L'histoire du rencontre

 

Les chevaliers du Moyen-Âge faisaient peindre sur leurs écus des dessins stylisés et très colorés qui leur permettaient de distinguer rapidement l'allié de l'ennemi lorsqu'ils se tabassaient les uns les autres au milieu du champ de bataille. Ces peintures, appelées les « armes » du chevalier étaient à l’origine de simples formes géométriques, mais au cours des siècles, elles ont évolué vers une évocation de plus en plus élaborée de la réalité et de la para-réalité dans lesquelles vivaient les dits chevaliers. C’est pourquoi on retrouve sur les blasons des représentations de tous les animaux connus à cette époque, mais également celles de multiples êtres chimériques tels


les dragons (source: www.blason-armoiries.org)

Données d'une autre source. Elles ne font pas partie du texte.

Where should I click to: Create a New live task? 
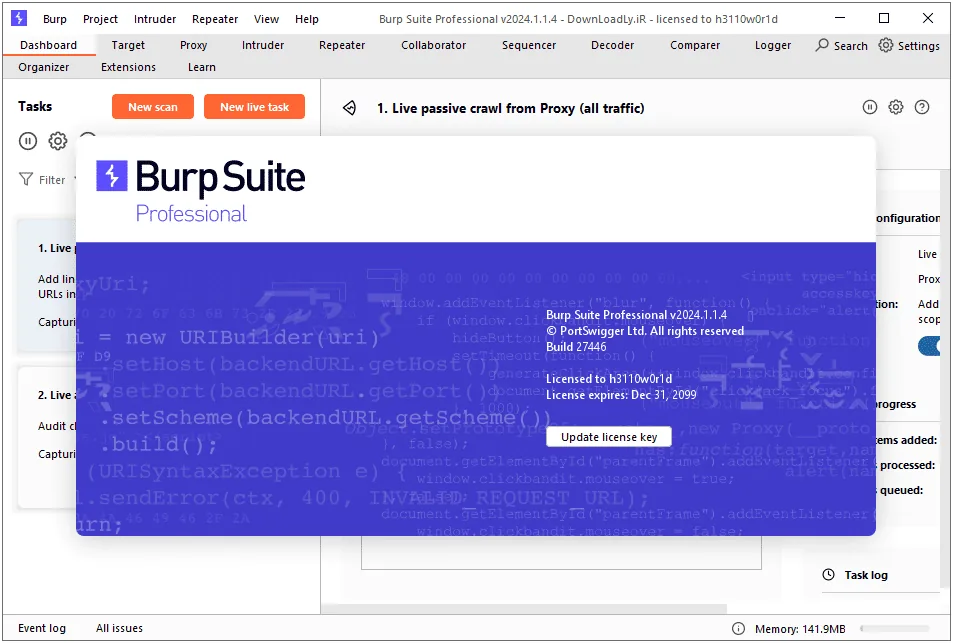coord(254,107)
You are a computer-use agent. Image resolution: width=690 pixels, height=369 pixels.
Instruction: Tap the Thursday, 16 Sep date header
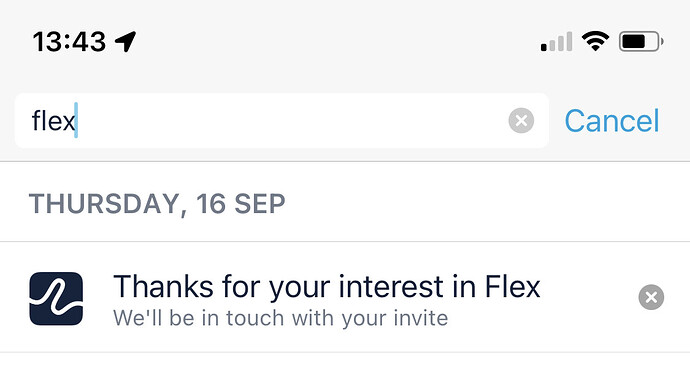[x=157, y=204]
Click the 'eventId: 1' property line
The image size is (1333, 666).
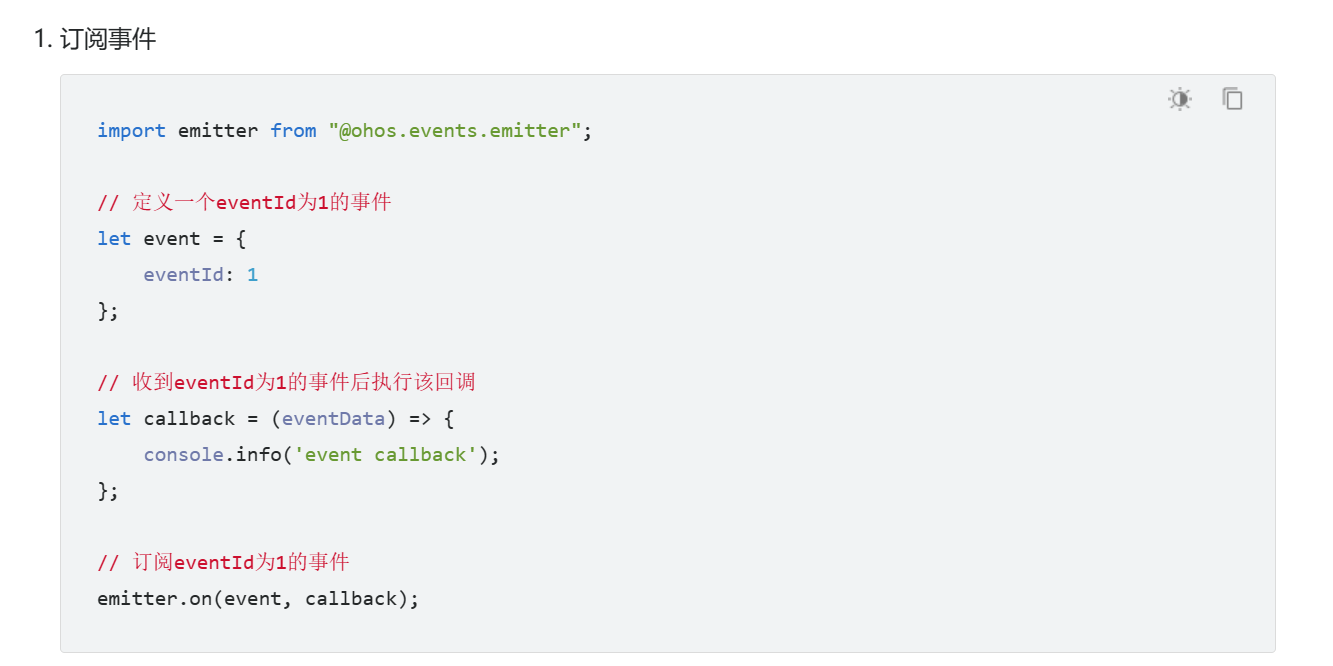200,274
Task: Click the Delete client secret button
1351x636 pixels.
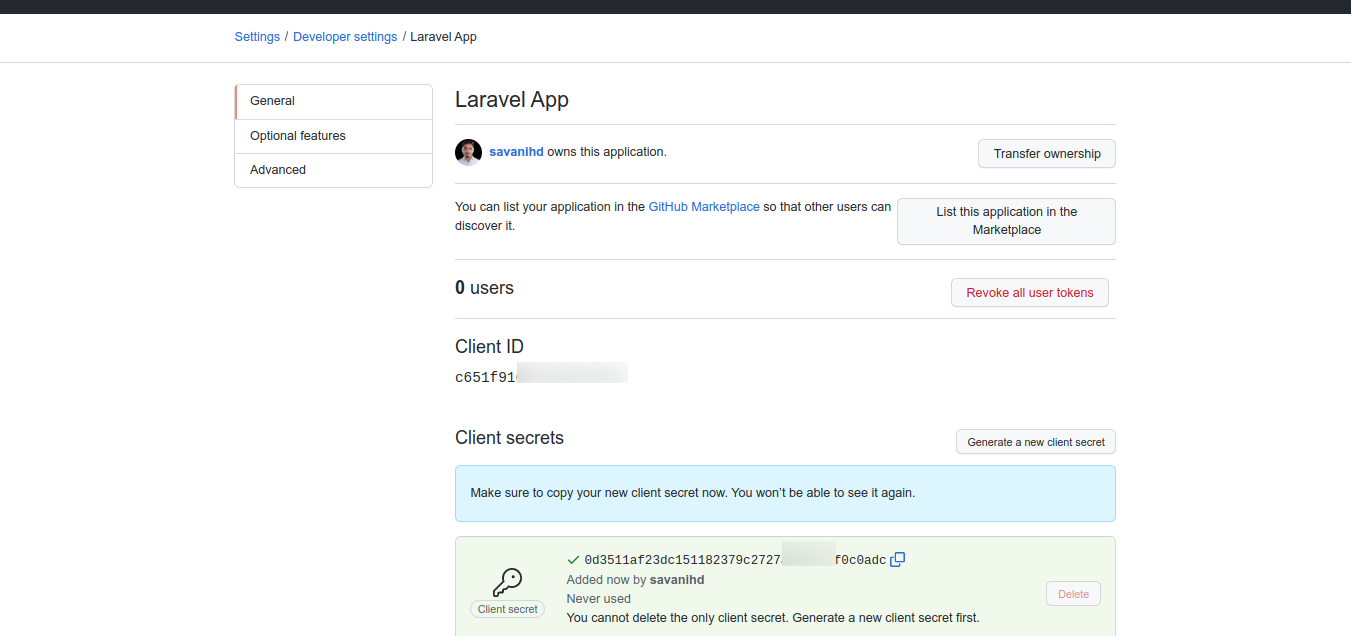Action: click(1073, 594)
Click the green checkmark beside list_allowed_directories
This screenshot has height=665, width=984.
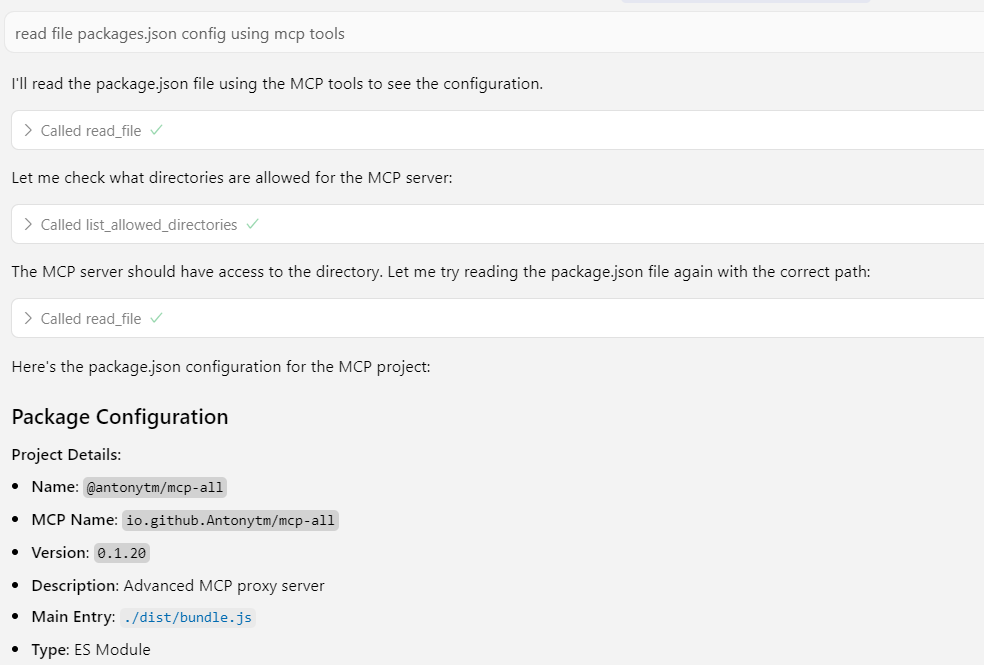[252, 224]
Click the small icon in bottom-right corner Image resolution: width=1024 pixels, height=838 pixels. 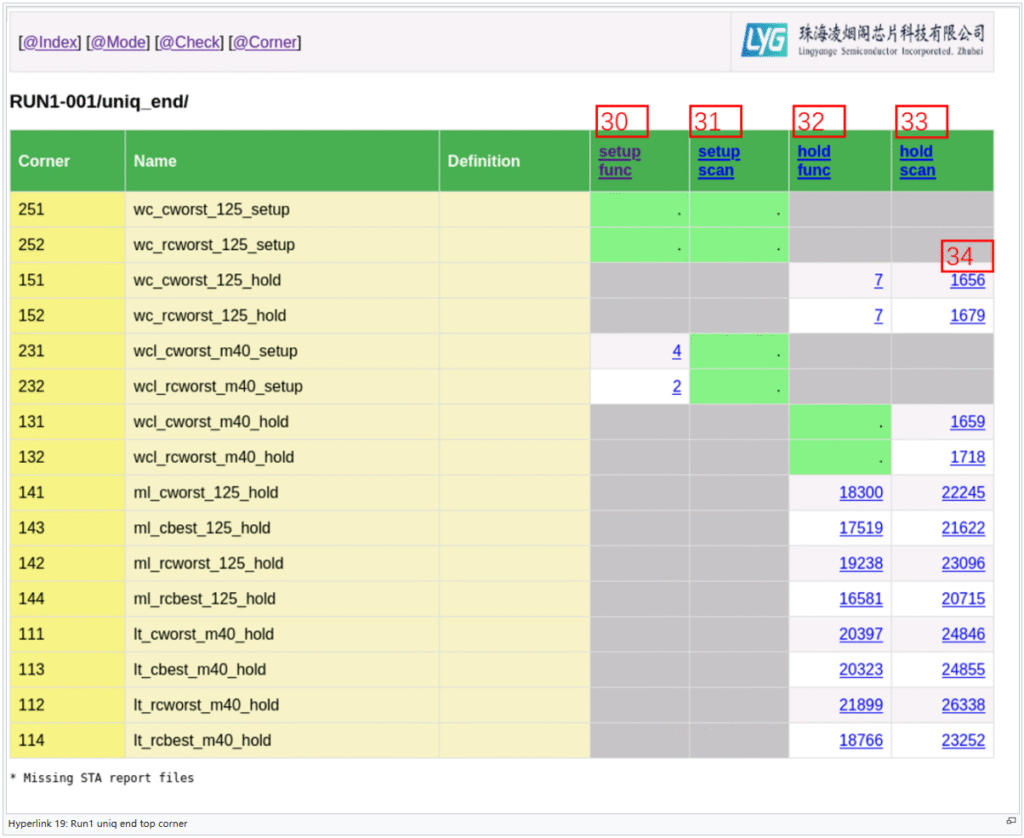1011,822
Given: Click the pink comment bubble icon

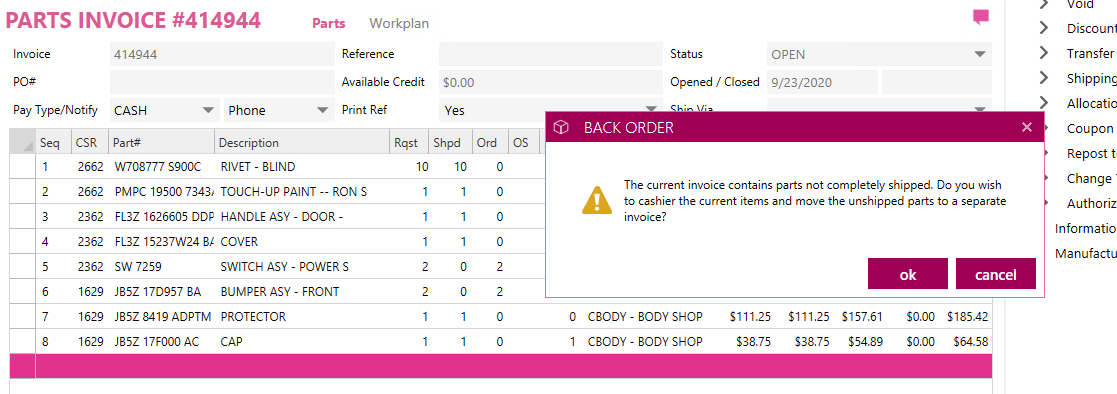Looking at the screenshot, I should point(981,17).
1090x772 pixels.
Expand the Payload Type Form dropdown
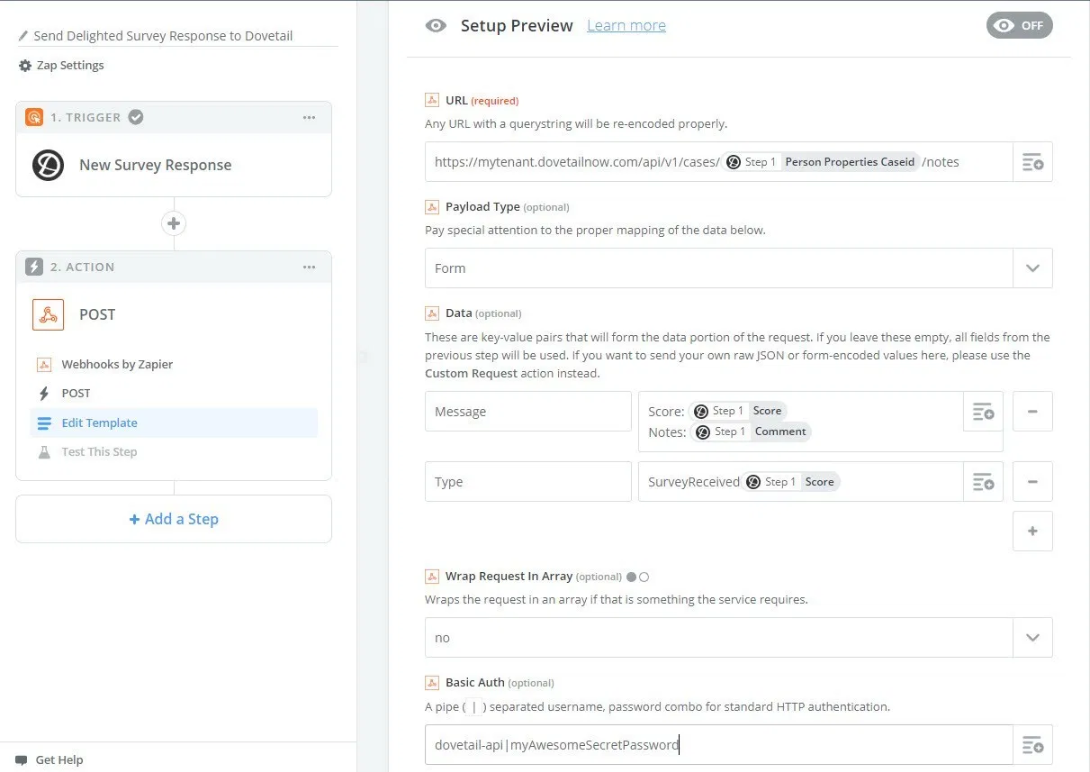coord(1032,268)
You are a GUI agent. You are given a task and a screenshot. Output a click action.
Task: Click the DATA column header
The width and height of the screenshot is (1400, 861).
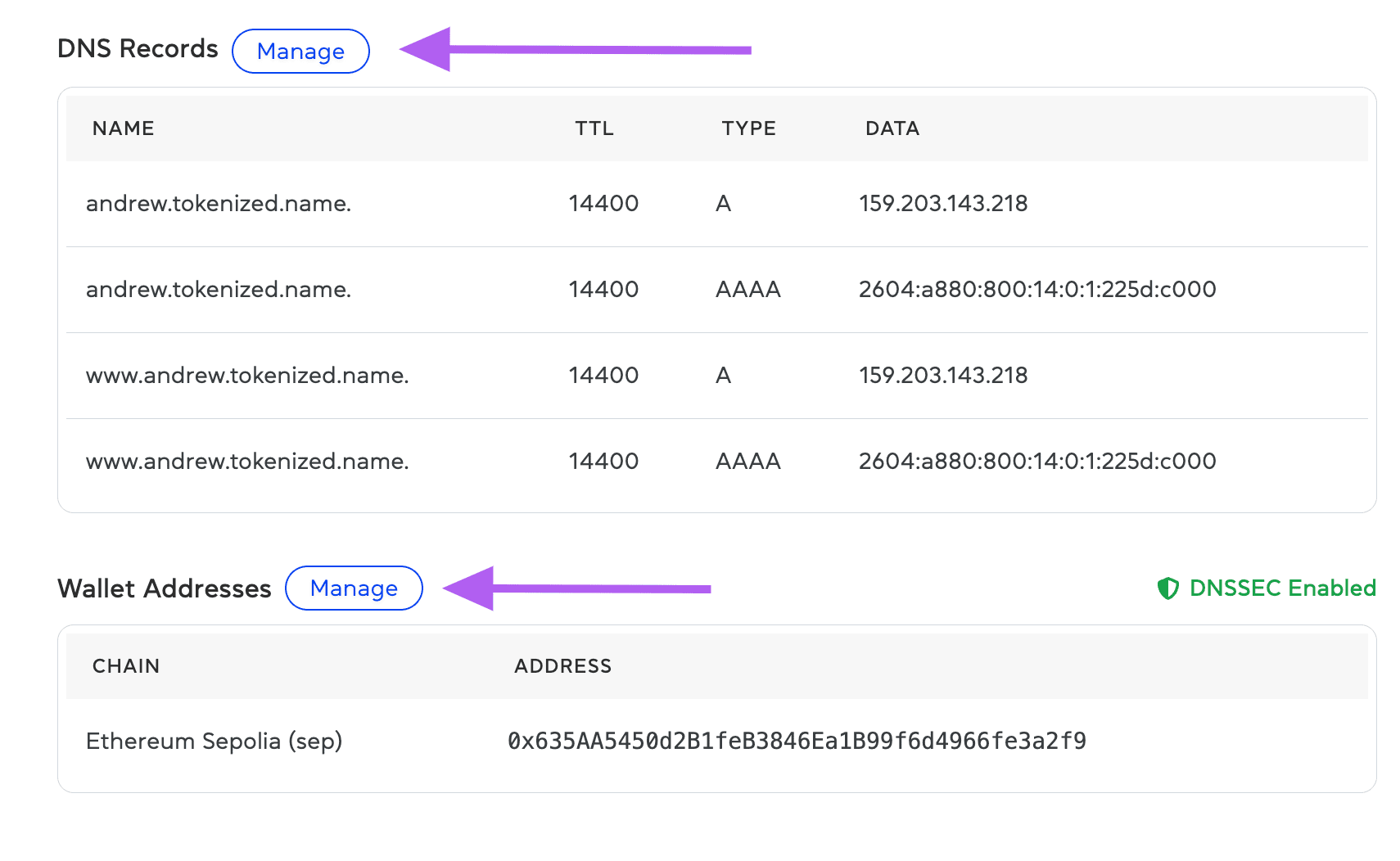(892, 128)
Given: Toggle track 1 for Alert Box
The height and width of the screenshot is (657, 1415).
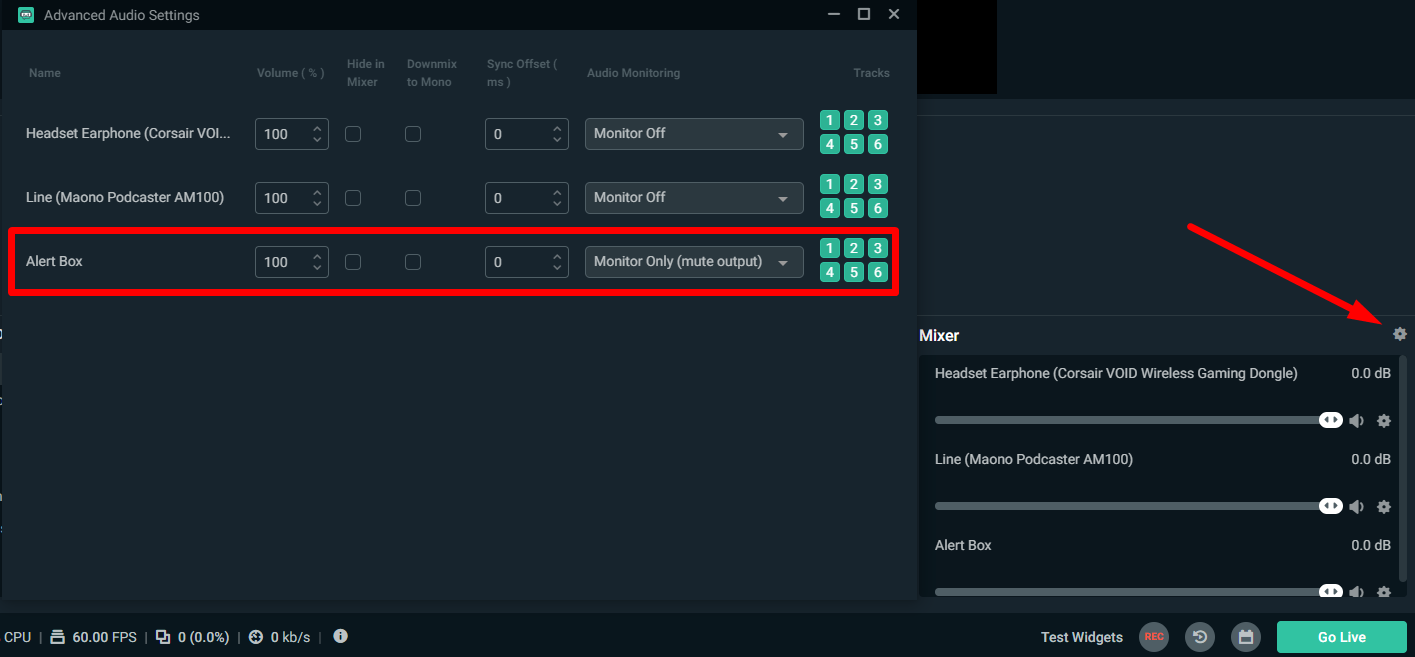Looking at the screenshot, I should (830, 249).
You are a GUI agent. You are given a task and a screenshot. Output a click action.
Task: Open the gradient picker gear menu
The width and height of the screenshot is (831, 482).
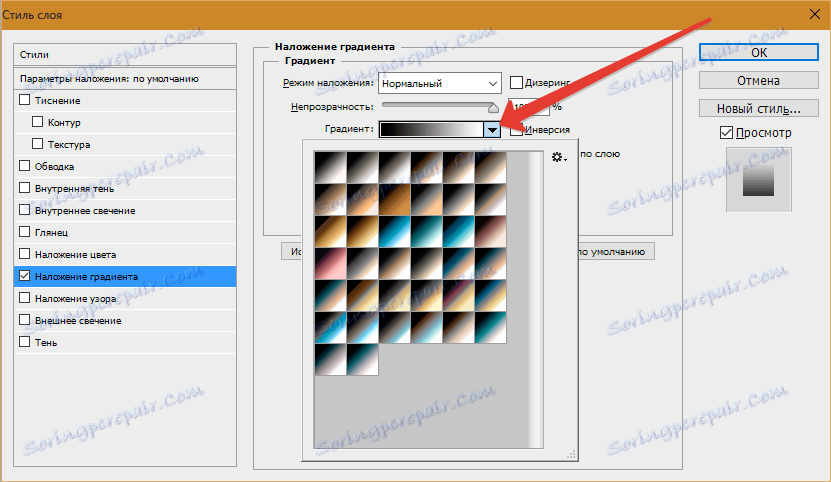(x=559, y=157)
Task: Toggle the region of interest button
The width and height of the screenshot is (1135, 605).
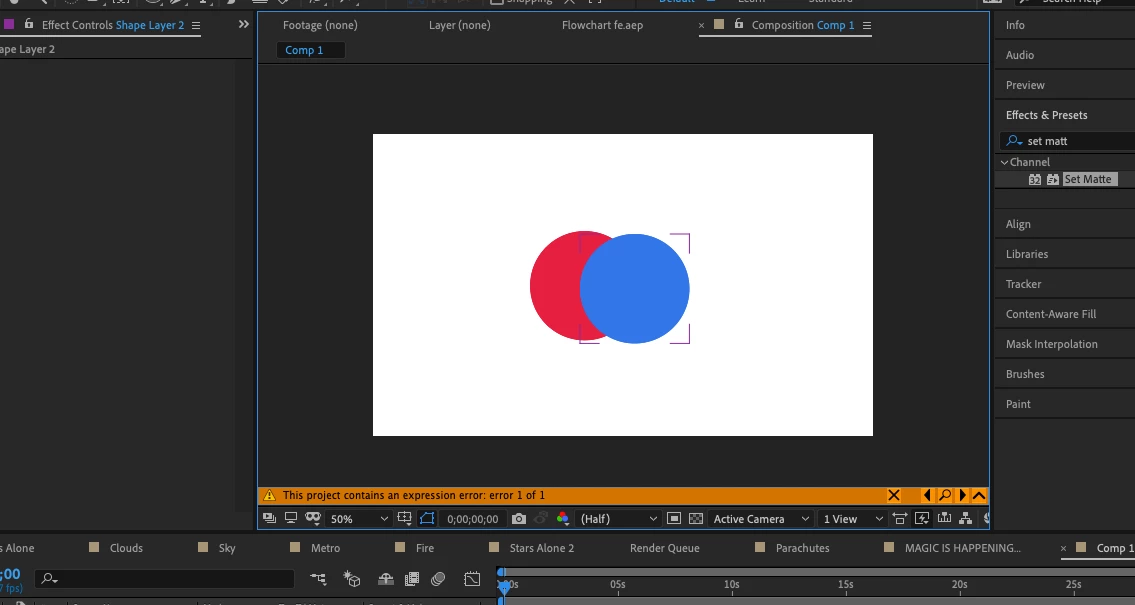Action: click(x=674, y=519)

les sirènes (source: fr.wikipedia.org)

les licornes (source: fbecuwe.free.fr)

et…

les chimères (source: fr.wikipedia.org)


En langage héraldique, le langage imagé de la blasonnerie, le mot « rencontre » désigne une tête d’animal vue de face et montrant les deux yeux. C’est un mot masculin; on dit, par exemple, « un rencontre de cerf » pour désigner une tête de cerf vue de face. Le rencontre est défini en opposition au « passage » qui représente un animal vu de profil.

 

Par exemple :



Mon tableau intitulé L'étalon-or est un rencontre, alors que



celui qui s’appelle Passage de dragon est un... passage, justement!


J'ai un peu étiré le concept du rencontre héraldique pour qu'il englobe aussi bien les humains que les animaux, et, sans pour autant que je me consacre aujourd'hui exclusivement à ce type de dessin, le rencontre est devenu mon thème de prédilection.